▶ Prompt 1
Please retype the stretch of the post on learning about people and life from "Take it from" through "they perceive it.".
▶ Prompt 2
List every name that appears in a greeting line of the post on learning about people and life.
▶ Prompt 3
Summarize the post on learning about people and life in two sentences.

# START OF Passage given

Learning So Much About People And Life
Even though I am who I am, I am still getting to know myself and getting to know the nature of others. I understand fully that whatever experiences that do manifest within my life are of my choosing. But alas, I am still human and sometimes when I’ve attracted those negative experiences I must accept that part of me which will naturally become upset or hurt.
I recently found out that things were being said about me by people I consider close friends and when I found this out I immediately had to question the person I am and my actions.
What led to them saying these things about me?
If that is truly their opinion of me then why not tell me direct?
What did I say or do to cause this?
This is where sometimes knowing about the power of choice or knowing that you the cause of the events in my life that you can easily become distressed or feel helpless that regardless of whether you think you’re doing good, contributing to the greater good or working on self growth, there will be times when others will not see your actions as good things.
Take it from me; take comfort from the fact that just as much as you may have been the cause, you also have the power to change, to power to choose a new direction, the power to attract new people and the power to shape your destiny!
Hi Amit,
I’m sorry to hear you are having this problem. It’s a difficult position to be in. Remember that each of us sees with our own perceptions, and that what people are seeing may not be what you are really doing….your actions are colored by their past and their insecurities, their desires and their jealousies. It may not be anything you did at all, just what they think you did, or some action or word which you didn’t intend to be perceived the way they perceive it.
Take care.
Hello you,
I am so sorry that this episode took place…..I strongly believe that every thing happens for a reason and we must learn from it. It is only natural to be upset but don’t let this make you question the person you are or your actions…. The higher you go/grow in life, you’ll come across a lot of people who will try to pull you down. Some people have rather strange ways of coping with their own problems and timidity. It’s merely out of envy that people say silly things about others. Don’t ever doubt yourself hon for you are an amazing person and have a very affectionate and kind soul. I am so proud of the person you are and the things that you have achieved. It’s only going to be onwards and upwards. Smile sunshine 🙂
Love you lots.
Hey Michelle,
I know you’re right and I understand what you’re saying. I wish these people had the courage to say these things direct to me so atleast we could discuss them and work through them, clear any misunderstandings etc. I did spend some time in silence last night, bringing those souls into my head and forgiving myself and forgiving them.
(((BIG HUG FOR MICHELLE)))
Hey Schumi.

# END OF Passage given
# START OF Dataset extract

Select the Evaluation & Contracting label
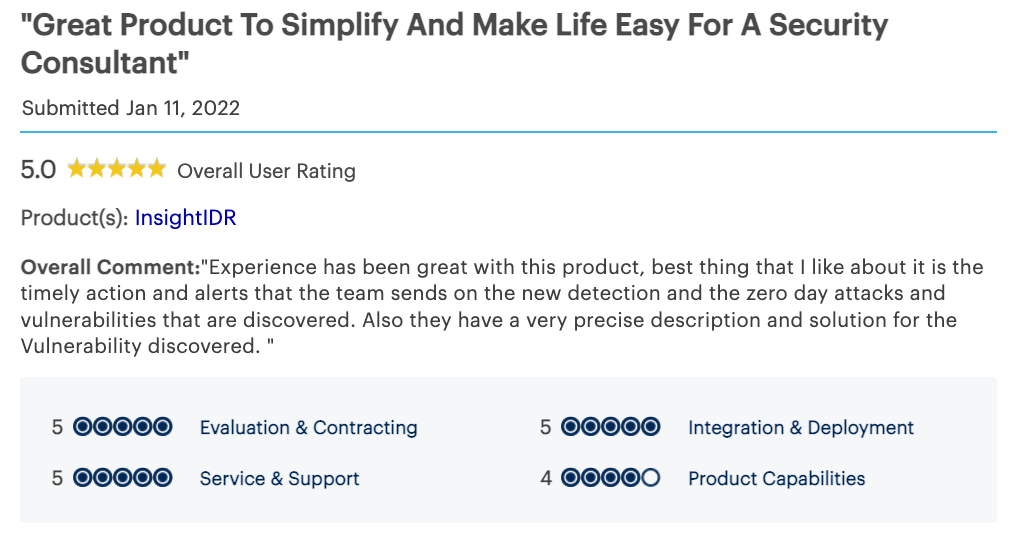This screenshot has width=1014, height=537. click(308, 428)
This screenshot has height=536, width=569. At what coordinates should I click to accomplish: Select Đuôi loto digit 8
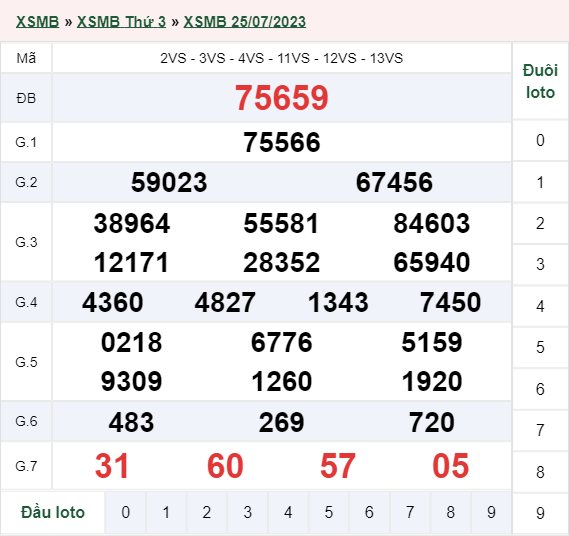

# END OF Dataset extract

▶ Complete answer 1
Take it from me; take comfort from the fact that just as much as you may have been the cause, you also have the power to change, to power to choose a new direction, the power to attract new people and the power to shape your destiny!
Hi Amit,
I’m sorry to hear you are having this problem. It’s a difficult position to be in. Remember that each of us sees with our own perceptions, and that what people are seeing may not be what you are really doing….your actions are colored by their past and their insecurities, their desires and their jealousies. It may not be anything you did at all, just what they think you did, or some action or word which you didn’t intend to be perceived the way they perceive it.

▶ Complete answer 2
Amit
Michelle
Schumi

▶ Complete answer 3
After learning that people considered close friends had been saying things behind the writer's back, the writer questioned who they are and their own actions, yet insists that one also has the power to change and choose a new direction. The replies urge the writer not to doubt themselves, noting that people see through their own perceptions and may speak out of envy, and the writer responds with a wish that these people had spoken directly and says they forgave both themselves and them.